REQUIREMENTS → Extract everything from the first line of the material down to the line containing "What do you see at coordinates (1120, 342)", including that line, and reproduce each line unchanged.

EXTRACTED INFORMATION →
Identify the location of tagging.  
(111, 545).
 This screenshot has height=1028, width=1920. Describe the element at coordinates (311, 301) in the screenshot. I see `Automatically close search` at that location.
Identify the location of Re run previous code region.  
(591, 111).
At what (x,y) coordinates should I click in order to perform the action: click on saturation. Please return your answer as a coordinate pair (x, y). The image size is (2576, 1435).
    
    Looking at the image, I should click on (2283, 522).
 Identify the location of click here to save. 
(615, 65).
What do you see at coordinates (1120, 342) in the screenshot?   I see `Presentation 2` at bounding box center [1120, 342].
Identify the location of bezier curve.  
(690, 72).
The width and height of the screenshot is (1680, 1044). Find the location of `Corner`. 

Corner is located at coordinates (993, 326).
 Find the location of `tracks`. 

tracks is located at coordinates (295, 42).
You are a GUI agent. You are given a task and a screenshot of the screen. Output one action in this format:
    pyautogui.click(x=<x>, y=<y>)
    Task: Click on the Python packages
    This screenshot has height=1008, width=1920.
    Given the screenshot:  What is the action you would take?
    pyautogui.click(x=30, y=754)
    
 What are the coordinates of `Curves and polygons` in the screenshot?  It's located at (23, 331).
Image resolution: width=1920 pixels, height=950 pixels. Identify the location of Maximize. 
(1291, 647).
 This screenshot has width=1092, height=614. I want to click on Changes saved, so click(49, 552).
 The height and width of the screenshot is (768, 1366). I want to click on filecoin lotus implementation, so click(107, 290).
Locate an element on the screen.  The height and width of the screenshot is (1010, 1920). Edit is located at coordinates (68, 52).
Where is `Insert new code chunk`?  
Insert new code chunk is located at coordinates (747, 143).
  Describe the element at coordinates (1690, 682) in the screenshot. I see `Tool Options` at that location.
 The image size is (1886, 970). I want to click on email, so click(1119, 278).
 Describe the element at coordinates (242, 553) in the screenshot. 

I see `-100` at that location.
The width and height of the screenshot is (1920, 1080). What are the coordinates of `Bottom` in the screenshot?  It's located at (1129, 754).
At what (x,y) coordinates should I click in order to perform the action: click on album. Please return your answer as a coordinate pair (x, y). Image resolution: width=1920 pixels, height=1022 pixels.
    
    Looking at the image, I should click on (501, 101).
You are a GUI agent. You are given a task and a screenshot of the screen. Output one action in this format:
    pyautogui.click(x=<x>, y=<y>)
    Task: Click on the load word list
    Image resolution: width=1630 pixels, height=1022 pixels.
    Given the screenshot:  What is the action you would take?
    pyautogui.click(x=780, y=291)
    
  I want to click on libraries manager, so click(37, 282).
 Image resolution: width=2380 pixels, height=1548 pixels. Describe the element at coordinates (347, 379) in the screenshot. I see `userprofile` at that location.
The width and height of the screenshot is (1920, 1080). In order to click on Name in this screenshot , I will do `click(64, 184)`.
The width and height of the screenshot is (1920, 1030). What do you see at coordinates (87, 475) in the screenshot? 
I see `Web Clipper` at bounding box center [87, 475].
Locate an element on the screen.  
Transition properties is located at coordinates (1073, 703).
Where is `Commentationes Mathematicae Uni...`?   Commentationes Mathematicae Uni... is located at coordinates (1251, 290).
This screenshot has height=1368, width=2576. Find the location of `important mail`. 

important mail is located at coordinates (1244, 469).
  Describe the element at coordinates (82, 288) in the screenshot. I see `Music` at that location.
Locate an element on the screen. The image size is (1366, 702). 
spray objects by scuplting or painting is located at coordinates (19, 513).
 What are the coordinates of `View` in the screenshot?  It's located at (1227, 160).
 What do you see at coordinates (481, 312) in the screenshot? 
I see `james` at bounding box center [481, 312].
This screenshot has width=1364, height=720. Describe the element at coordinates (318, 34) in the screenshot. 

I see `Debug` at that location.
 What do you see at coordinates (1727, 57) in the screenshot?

FULL OUTPUT →
Identify the location of tagging.  
(111, 545).
 This screenshot has height=1028, width=1920. Describe the element at coordinates (311, 301) in the screenshot. I see `Automatically close search` at that location.
Identify the location of Re run previous code region.  
(591, 111).
At what (x,y) coordinates should I click in order to perform the action: click on saturation. Please return your answer as a coordinate pair (x, y). The image size is (2576, 1435).
    
    Looking at the image, I should click on (2283, 522).
 Identify the location of click here to save. 
(615, 65).
What do you see at coordinates (1120, 342) in the screenshot?   I see `Presentation 2` at bounding box center [1120, 342].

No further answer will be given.